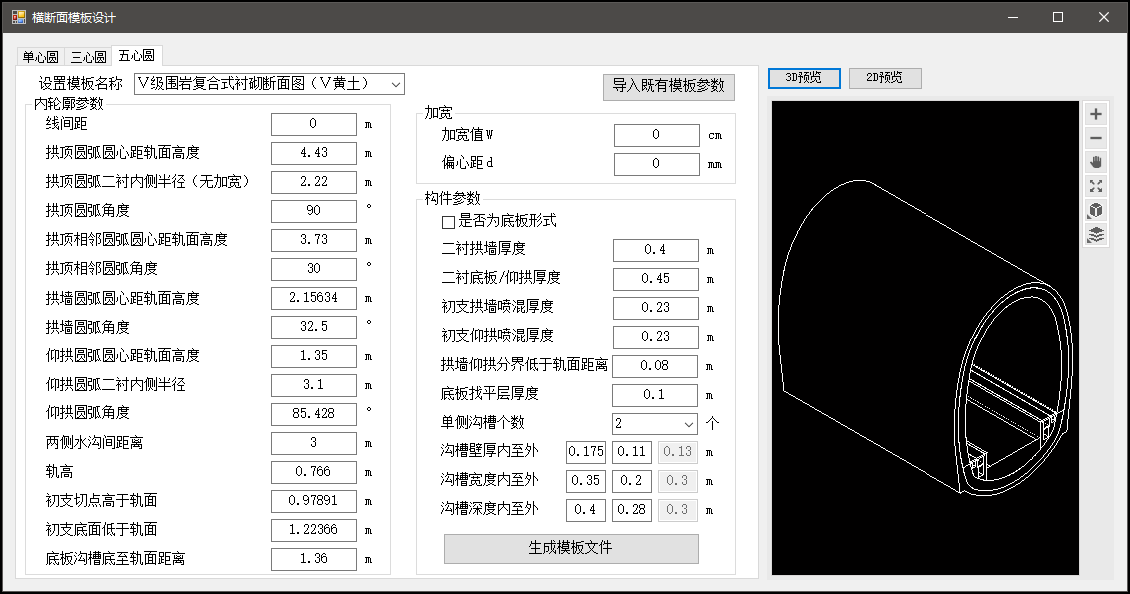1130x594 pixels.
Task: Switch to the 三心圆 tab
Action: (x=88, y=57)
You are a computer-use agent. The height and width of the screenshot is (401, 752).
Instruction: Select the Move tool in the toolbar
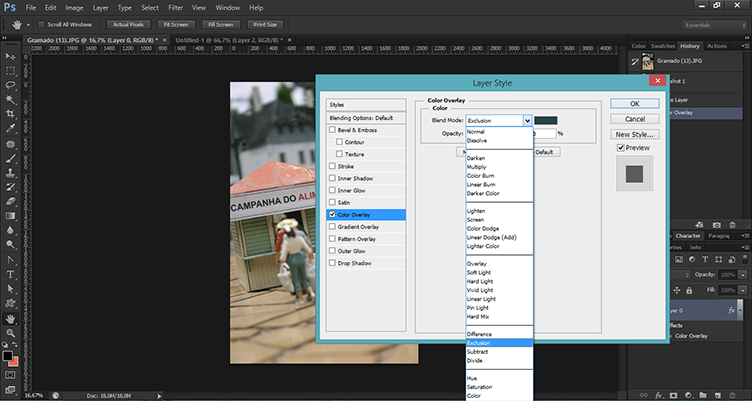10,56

::::::

EXERCISE AIM:
Everything from the line that contains "You are a computer-use" through the final line of the material should be returned exactly, except the pictures.

EXPECTED ANSWER:
You are a computer-use agent. The height and width of the screenshot is (401, 752).
Instruction: Select the Move tool in the toolbar
10,56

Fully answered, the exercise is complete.